Authors:Rohini Jana
Last updated:2023-09-18
APPG on Access to Justice: a greater mandate and a stronger voice
Marc Bloomfield
Description: APPG on Access to Justice
In the 14 or so years of the All-Party Parliamentary Group (APPG) on Legal Aid’s existence, the emphasis was always on access to justice. That justice rests on ensuring that those in need of help, be they rich or poor, can secure expert advice, advocacy and representation when they need it. The APPG on Legal Aid was a voice for the sector in parliament and served as a platform for discussion and debate on issues such as the Grenfell tragedy, access to legal aid for housing and social welfare cases, the role of technology in advancing access to justice, legal aid deserts, legal aid for survivors of domestic abuse, public legal education, and many other topics. We also provided comprehensive training to caseworkers and MPs through the House of Commons Learning and Development Team and Library, and conducted a six-month Inquiry into the Sustainability and Recovery of the Legal Aid Sector. We spent the years since the inquiry discussing those findings and recommendations with policymakers at every level.

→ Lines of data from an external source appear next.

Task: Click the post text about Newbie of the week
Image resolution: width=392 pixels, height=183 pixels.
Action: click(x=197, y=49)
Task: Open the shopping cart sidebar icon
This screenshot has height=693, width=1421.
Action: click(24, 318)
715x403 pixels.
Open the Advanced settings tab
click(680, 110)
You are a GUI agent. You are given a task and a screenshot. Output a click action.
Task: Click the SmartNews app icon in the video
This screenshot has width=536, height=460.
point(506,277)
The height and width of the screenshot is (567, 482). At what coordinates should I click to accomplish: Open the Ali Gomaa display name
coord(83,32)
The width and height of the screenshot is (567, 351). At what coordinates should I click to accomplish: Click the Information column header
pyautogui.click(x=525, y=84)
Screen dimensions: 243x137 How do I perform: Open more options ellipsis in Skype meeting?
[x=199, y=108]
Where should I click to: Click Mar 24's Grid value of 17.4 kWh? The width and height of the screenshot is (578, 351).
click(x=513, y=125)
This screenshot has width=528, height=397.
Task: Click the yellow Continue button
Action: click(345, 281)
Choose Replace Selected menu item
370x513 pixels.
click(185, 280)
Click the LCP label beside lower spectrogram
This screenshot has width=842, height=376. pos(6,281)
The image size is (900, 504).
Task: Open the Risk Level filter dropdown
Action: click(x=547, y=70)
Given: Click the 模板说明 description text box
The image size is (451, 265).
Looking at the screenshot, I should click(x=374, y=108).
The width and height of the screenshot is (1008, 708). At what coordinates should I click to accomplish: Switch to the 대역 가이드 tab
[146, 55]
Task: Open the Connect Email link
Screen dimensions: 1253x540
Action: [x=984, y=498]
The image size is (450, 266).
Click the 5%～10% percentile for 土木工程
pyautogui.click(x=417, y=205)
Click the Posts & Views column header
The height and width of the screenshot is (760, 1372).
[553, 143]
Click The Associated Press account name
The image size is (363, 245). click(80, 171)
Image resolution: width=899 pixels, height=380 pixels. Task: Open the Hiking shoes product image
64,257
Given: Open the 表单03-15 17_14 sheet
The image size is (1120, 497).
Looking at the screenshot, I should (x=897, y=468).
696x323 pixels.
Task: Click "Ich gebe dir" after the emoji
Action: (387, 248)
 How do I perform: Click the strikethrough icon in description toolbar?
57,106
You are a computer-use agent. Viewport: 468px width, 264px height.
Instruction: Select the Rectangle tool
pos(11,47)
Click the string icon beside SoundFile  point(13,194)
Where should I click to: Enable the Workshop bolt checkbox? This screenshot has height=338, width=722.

Established in July 2009 by Dr Laura Janes with the brilliant Karen Buck MP as chair, the APPG on Legal Aid’s members over the years included Sir Keir Starmer, Dominic Grieve, Lord Charlie Falconer, James Daly, Lord Colin Low and Daisy Cooper. Belief in what we were doing united us more than party lines divided. We also counted the (current) lord chancellor among our most long-standing and supportive members.
Almost 14 years later, on the evening of 20 June 2023, under the ancient stone of the House of Lords and with a blazing blue sky outside, there was perhaps a whisper of optimism as Alex Chalk KC MP, a self-professed ‘legal aid barrister who does a bit of politics’, announced the launch of the new APPG on Access to Justice, the product of a merger between the APPG on Legal Aid and the APPG on Pro Bono and Public Legal Education. The room itself was filled with well-wishers and representatives from every part of the sector: criminal barristers and Law Centres, students and academics, parliamentarians, and legal aid grandees such as Baroness Helena Kennedy and Lord Willy Bach.
Not one of us doubts that, ahead of the next general election, we have a fight on our hands to put justice issues back onto an agenda dominated by crises in the economy, education, health and elsewhere. We know that the next few years will be critical to the survival of the justice sector, and that we need every ally and every argument that we can marshal. Legal aid deserts are expanding around England and Wales, and while the hope is that the long-awaited Civil Legal Aid Review will repair some of the damage done to the profession, the signs thus far aren’t promising, and the reality is that these gaps in advice services and provision will have to be fixed in all manner of ways by lawyers and caseworkers, by legal aid and pro bono, and by the use of technology. It is our hope that by uniting the APPGs in this way, and with Labour and Conservative co-chairs at the helm, we will have a stronger voice to raise these issues in parliament and to advocate on behalf of the profession over the coming months.